Same way probably with meat. Fish must be somewhat lean probably explains why bear will eat just the brains in the fall supposedly. But beef and im sure maybe beaver has plenty of fat content. 

So it was probably innacurate for me to put all meat in the same category. I'm just talking about natural food mostly.

Also I think when we as fat Americans hear the word carbs we think of something far more processed and intense than nature intended and usually has available. Ironically we think of nuts as a health food and would never eat an acorn, hipsters aside


----------



## Rauff's ridge (Aug 13, 2020)

shaffe48b said:


> For instance, Newberry 39 percent first season, 33 percent second season, 13 percent success for third season. For Carney and gwinn difference is even more severe.

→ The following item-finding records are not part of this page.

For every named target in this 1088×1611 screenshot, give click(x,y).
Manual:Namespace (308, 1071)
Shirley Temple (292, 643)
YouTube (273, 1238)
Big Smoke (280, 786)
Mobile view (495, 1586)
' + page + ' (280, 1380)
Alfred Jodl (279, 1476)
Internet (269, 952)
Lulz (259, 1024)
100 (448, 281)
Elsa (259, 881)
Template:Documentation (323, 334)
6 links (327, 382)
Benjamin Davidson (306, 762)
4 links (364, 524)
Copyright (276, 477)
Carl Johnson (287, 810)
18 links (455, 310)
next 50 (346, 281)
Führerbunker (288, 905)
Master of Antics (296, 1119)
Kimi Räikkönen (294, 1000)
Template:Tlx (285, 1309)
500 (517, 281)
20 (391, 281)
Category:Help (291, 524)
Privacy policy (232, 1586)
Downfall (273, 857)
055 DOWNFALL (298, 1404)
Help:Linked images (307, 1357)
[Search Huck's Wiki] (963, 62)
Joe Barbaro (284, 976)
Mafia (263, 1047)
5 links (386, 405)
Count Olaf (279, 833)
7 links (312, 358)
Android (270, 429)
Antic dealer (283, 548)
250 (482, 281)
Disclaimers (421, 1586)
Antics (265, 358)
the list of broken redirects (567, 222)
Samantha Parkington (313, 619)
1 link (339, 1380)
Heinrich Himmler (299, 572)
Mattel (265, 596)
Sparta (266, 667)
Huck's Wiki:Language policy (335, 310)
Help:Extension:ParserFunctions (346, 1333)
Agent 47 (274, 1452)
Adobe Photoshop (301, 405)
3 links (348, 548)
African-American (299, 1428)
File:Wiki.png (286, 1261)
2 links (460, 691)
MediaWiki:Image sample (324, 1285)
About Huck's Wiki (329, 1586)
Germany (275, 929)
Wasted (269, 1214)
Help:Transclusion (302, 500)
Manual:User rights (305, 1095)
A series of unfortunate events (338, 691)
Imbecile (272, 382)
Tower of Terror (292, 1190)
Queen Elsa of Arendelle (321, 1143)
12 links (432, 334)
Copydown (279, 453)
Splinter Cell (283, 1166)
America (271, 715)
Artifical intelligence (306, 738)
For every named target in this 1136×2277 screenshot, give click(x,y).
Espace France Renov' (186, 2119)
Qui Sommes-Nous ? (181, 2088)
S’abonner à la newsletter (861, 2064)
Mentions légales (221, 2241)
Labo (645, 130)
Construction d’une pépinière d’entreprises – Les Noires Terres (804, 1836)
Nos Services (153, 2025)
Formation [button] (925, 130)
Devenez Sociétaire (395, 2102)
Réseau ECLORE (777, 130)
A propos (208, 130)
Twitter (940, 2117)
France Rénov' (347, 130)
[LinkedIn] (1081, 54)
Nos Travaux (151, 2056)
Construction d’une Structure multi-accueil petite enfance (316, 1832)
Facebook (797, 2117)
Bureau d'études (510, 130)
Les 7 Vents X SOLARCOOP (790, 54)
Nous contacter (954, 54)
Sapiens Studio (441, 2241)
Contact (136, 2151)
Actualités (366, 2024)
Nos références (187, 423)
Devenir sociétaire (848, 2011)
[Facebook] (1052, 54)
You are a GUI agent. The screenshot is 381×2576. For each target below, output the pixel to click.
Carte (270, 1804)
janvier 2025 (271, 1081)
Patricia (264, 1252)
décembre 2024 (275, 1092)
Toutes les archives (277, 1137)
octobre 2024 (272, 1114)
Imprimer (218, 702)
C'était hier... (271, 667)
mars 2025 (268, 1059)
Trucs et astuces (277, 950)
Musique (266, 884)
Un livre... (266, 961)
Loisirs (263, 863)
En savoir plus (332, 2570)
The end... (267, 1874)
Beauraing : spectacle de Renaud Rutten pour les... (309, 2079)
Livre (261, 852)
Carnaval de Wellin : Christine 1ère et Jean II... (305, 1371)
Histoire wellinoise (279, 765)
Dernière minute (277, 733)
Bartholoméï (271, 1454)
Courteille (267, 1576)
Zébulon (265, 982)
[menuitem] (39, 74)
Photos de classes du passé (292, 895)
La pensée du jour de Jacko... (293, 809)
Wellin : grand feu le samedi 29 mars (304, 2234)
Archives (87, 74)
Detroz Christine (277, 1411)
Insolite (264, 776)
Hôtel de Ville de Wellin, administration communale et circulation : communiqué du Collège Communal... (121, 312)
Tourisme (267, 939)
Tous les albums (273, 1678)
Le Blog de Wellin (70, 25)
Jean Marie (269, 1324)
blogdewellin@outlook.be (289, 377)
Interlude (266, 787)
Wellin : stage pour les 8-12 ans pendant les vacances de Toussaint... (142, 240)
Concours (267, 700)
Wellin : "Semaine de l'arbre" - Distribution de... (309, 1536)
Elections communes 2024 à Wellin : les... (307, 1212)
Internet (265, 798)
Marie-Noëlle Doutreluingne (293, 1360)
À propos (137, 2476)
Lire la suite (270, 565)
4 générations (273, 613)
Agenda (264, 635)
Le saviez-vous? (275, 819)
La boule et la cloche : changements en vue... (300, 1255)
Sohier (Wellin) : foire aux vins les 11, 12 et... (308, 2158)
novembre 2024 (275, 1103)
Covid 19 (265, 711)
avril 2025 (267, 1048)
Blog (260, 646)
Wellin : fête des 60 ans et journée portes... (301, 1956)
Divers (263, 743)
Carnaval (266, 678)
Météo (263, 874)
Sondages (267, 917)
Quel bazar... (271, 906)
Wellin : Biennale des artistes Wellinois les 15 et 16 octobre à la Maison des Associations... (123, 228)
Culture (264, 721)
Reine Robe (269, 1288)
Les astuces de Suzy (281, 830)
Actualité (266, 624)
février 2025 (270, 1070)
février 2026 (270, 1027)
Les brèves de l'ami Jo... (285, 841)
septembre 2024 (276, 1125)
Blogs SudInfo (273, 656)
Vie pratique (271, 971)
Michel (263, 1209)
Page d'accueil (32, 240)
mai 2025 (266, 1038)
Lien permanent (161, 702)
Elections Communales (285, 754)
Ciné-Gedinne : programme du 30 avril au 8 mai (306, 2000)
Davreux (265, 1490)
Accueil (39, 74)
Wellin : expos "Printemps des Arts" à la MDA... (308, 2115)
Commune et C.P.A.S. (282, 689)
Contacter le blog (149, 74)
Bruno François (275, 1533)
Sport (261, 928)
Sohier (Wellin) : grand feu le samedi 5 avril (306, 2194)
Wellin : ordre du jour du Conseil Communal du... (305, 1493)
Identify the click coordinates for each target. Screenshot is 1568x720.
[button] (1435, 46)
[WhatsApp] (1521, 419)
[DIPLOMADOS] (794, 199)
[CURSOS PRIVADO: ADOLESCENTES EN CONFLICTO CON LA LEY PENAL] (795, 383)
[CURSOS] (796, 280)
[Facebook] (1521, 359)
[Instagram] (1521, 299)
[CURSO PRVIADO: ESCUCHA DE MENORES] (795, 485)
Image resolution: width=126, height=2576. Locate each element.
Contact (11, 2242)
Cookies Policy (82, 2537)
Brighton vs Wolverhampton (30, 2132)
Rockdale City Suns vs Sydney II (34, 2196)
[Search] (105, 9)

I’ve always had higher success in the 3rd hunt. Yes the bear have been run and bounced into over and over but when you guide over bait them tired bears that run all day wanna go to a quiet place to eat. I’ve had clients kill 4 bear of the same bait 4 days in a row all during the 3rd hunt and was all filmed and put on YouTube. Just gotta know the area and success will be there.


----------



## pepper992 (Oct 16, 2012)

in my experience, it has several factors, 1. bears are more bait shy by the third hunt, they tend to be more nocturnal by late sept. early oct. 2. less bait hunters and more dog hunters on 3rd hunt, 3. bears will protect their baits and keep other bears away to get fat themselves, thus resulting in less bear on that bait. I have a friend that lives in Eckerman and hunts 3rd every chance he can get it. and in 15 years he has only not gotten a bear once. but he does hunt every day till he kills one..


----------